La mode en Queer, évolution ou appropriation ?
Ses cheveux sont mi-longs et rasés sur les côtés. Sa mâchoire n’est ni carrée ni menue ; ses lèvres ne sont pas maquillées et pas effacées pour autant. Vous avez entre les mains la toute nouvelle progéniture de Mattel, la société derrière Barbie, qui, cette fois-ci, propose le contraire de son best-seller hypersexué : une poupée “genderless”, ou de genre neutre, qui se définit sans passer par la binarité homme-femme.
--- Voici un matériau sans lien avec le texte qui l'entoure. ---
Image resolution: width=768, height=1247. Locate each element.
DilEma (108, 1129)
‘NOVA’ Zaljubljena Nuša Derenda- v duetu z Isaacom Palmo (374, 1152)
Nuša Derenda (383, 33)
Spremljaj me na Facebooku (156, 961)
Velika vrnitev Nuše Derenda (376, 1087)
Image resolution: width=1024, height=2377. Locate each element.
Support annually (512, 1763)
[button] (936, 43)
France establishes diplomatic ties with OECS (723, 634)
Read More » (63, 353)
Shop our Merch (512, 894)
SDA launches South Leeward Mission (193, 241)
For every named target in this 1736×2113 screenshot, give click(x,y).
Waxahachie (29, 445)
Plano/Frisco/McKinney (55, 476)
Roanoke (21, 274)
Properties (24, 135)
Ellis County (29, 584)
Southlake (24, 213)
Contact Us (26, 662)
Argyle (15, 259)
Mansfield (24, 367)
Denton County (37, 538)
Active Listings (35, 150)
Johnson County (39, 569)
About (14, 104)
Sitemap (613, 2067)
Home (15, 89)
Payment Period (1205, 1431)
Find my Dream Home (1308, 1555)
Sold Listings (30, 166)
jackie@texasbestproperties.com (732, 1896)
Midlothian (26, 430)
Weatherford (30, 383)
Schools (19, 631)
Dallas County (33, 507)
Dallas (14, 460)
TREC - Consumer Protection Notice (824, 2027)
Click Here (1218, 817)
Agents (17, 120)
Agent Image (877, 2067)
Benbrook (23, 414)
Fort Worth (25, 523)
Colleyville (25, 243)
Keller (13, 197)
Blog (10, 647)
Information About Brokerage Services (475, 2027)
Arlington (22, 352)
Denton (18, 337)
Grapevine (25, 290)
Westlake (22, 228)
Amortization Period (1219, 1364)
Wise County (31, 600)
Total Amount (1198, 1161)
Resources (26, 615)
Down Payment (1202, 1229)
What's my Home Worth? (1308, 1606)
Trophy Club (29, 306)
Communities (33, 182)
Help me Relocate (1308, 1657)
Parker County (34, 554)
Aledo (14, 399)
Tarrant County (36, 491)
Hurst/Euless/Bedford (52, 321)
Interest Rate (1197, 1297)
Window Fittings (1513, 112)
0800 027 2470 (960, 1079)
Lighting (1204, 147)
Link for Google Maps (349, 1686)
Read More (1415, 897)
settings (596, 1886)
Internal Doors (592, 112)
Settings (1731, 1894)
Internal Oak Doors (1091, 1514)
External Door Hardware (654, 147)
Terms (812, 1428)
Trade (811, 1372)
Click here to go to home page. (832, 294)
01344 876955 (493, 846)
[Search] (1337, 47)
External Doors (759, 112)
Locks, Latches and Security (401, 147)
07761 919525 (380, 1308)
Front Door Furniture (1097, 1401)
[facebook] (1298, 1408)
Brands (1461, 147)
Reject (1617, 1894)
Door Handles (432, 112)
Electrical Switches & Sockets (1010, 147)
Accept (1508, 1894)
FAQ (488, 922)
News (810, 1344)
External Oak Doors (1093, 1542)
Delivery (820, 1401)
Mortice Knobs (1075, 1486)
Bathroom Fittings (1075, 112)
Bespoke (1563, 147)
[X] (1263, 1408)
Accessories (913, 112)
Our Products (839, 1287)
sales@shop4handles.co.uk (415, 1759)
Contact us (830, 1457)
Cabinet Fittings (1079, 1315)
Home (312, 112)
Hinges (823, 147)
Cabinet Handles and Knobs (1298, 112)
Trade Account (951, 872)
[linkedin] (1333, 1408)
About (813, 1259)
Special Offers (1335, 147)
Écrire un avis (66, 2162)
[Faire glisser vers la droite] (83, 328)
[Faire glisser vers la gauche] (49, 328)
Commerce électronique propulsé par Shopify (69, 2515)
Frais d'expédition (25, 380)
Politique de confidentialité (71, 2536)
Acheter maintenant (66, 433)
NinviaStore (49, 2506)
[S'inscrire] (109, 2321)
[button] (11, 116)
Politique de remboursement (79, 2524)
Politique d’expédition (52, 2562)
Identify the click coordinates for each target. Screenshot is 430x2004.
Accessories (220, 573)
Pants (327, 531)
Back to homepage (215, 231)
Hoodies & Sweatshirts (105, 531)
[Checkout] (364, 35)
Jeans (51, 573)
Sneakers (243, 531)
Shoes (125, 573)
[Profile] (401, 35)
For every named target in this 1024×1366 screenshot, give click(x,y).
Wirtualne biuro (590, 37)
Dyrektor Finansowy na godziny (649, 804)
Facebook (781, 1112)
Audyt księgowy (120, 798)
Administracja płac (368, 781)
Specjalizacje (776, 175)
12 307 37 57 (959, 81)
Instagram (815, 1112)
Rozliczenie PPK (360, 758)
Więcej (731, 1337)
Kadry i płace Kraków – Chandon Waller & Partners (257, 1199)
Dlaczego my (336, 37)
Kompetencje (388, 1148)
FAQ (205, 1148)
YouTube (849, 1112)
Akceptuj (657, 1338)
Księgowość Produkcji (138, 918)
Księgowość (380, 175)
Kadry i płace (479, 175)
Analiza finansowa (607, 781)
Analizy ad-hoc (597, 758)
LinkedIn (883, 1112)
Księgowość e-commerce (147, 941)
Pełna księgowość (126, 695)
Cette dernière est livrée avec des perruques, des accessoires, des robes, des jupes et des pantalons, invitant l’enfant à dissocier une pièce vestimentaire ou une longueur capillaire d’un genre. Le message semble clair : l’identité masculine ou féminine est une construction, que l’on peut donc déconstruire, alors le corps devient un terrain d’expérimentation et d’expression que l’on peut libérer de ces dogmes, et ce depuis le plus jeune âge. Pourquoi aujourd’hui ? Rien n’est laissé au hasard chez Mattel. Comme chaque incarnation de sa grande sœur, ce jouet est également le miroir d’un contexte social en mutation. “Les jouets sont le reflet d’une culture ; alors que le monde célèbre l’impact positif de l’inclusivité, nous avons senti qu’il était temps de créer une gamme de poupées sans étiquette”, explique Kim Culmone, senior vice-présidente de la mode de la firme. Effectivement, entre l’apparition de l’orthographe inclusive, les toilettes neutres ou encore les écoles sans genre (en Suède), la société semble vouloir se défaire des multiples injonctions dans lesquelles les enfants ne se reconnaîtraient souvent pas. “À travers des recherches, nous avons remarqué que les enfants ne veulent pas que leurs jouets soient dictés par le genre”, souligne Kim Culmone. Et ceci est tout aussi vrai pour les adultes.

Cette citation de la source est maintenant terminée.